Ankara-Washington ilişkileri sancısı yoğun bir süreçten geçiyor.
Her iki tarafın da kasımdaki başkanlık seçimleri bitene kadar azami
dikkat göstermesi gerekiyor.
Bu durumun Washington nezdinde iki sebebi var. İlki Obama
yönetiminin "topal ördek" konumu sebebiyle kritik kararları yeni
başkana devretme eğiliminde olması.
Yapılan sadece krizleri kontrol altına alma çabası. İkincisi ve
daha önemlisi Washington'da Türkiye ile ilgili kurumlardaki (Beyaz
Saray, dışişleri, adalet bakanlığı, Pentagon ve CIA) Cumhurbaşkanı
Erdoğan ve Türkiye antipatisinin getirdiği olumsuz hava.
ABD Ankara eski büyükelçisi J. Jeffrey Washington'daki kızgınlığı
çok açık şekilde dile getirdi.
Meselenin "otoriterleşme" ile alakası yok. O suçlama yemeğin sosu
sadedinde. Rahatsızlık, Erdoğan'ın ve hatta ordu da dahil
Türkiye'nin kurumlarının ABD'nin isteklerine direnç göstermesinden
kaynaklanıyor.
Türkiye'nin kendi önceliklerini sürekli gündeme getirerek her
krizde konuları uzun uzun ABD'yle müzakere etmeye çalışması
canlarını sıkıyor.
Uluslararası sistemin hâkimi Batı'nın çifte standartlarının
sıklıkla sorgulanması rahatsız ediyor.
Yine de Türkiye ve ABD gibi onlu yıllardır yakın müttefiklik
geçmişi olan iki ülkenin bu gerilimi yönetememesi tehlikeli bir
gidişat olur.
***
İşte bu durumun farkında olan Obama yönetimi 15 Temmuz sonrasında
yükselen gerilimi düşürebilmek için Başkan Yardımcısı Biden'ı 24
Ağustos'ta Türkiye'ye gönderiyor.

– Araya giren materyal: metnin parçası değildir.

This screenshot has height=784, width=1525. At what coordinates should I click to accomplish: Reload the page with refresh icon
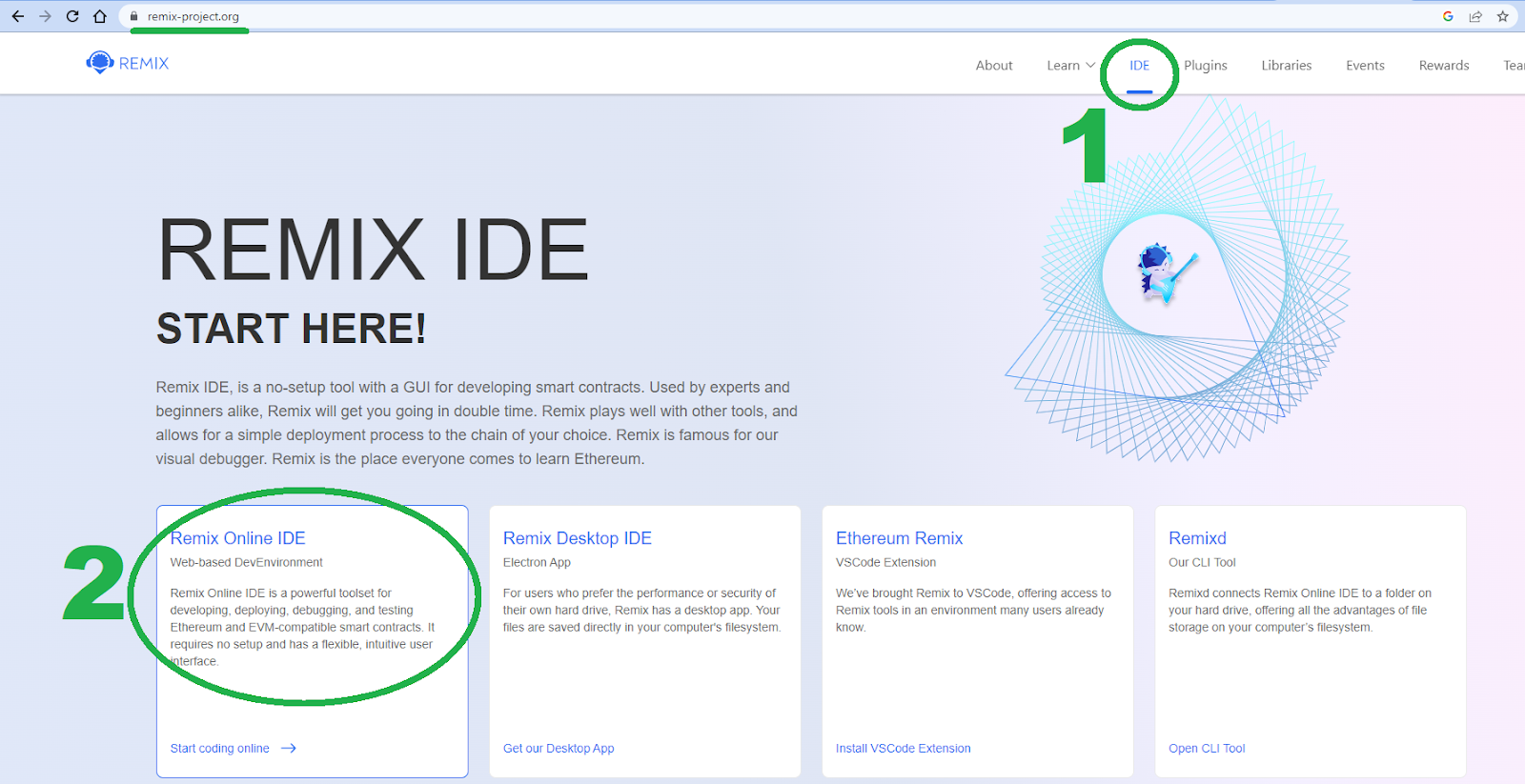coord(72,16)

Böylece darbe girişimi karşısında
Batılı "dost" liderlerin Türkiye'ye neden gelmediği eleştirisi
karşılanıyor.
Biden'ın temel hedefi ilişkilerde yıpranan dostluğu, müttefikliği
yeniden vurgulamak. Somut dosyaların başında Gülen'in iadesi ve
Suriye'deki son gelişmeler gelecek. Ancak Gülen'in iadesi ve PYD
konusunda hızlı bir ilerleme sağlanması kolay görünmüyor.
Öncelikle Washington iade konusunda hukuki süreçte diretiyor.